Philippe Dubuisson-Lebon

No. 46, 40
- Position: Linebacker

Personal information
- Born: June 19, 1988 (age 38) Montreal, Quebec, Canada
- Listed height: 6 ft 2 in (1.88 m)
- Listed weight: 221 lb (100 kg)

Career information
- CEGEP: Collège Montmorency
- University: Sherbrooke

Career history
- 2012–2013: Hamilton Tiger-Cats
- 2013: Winnipeg Blue Bombers
- 2014: Ottawa Redblacks*
- * Offseason and/or practice squad member only
- Stats at CFL.ca

= Philippe Dubuisson-Lebon =

Canadian football linebacker

Philippe Dubuisson-Lebon (born June 19, 1988) is a Canadian former professional football linebacker who played in the Canadian Football League (CFL) with the Hamilton Tiger-Cats and Winnipeg Blue Bombers. He played CIS football at the Université de Sherbrooke.

==Early life==
Philippe Dubuisson-Lebon was born on June 19, 1988, in Montreal.
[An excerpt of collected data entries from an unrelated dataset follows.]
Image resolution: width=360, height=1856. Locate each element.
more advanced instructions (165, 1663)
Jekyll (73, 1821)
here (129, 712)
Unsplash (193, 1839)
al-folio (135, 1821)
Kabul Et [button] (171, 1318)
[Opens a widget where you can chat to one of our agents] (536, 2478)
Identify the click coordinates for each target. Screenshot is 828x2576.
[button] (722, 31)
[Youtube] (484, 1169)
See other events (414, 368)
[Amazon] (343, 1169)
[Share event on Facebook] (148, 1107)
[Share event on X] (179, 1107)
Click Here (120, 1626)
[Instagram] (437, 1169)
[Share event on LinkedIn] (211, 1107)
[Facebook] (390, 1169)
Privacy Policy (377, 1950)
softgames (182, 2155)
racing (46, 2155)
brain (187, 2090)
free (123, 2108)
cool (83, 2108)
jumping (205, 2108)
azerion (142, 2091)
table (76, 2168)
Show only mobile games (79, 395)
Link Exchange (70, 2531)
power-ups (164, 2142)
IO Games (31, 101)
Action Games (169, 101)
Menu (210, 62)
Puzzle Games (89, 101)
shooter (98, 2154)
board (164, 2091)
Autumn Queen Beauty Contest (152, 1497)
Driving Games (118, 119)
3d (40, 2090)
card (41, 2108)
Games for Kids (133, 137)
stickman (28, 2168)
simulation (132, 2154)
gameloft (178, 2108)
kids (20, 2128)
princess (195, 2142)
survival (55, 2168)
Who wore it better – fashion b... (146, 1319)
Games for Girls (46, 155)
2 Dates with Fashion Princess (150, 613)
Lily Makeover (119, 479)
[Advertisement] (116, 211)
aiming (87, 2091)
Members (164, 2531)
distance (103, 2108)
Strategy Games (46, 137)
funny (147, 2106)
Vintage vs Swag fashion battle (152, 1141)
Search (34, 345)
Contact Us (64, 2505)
He played CEGEP football at Collège Montmorency, and recorded seven interceptions in 2006. He played CIS football for the Sherbrooke Vert et Or, posting 30.5 tackles and 2.5 sacks from 2010 to 2011.

==Professional career==
Dubuisson-Lebon was signed by the Hamilton Tiger-Cats on October 23, 2012, but was released on October 31, 2012. He was signed by the Tiger-Cats on April 4, 2013. Dubuisson-Lebon was released by the Tiger-Cats on July 2, 2013. He appeared in one game for the Tiger-Cats.

Dubuisson-Lebon signed with the Winnipeg Blue Bombers on July 16, 2013. He appeared in six games for the Blue Bombers.

Dubuisson-Lebon was signed by the Ottawa Redblacks on August 26, 2014. He was released by the Redblacks on May 14, 2015.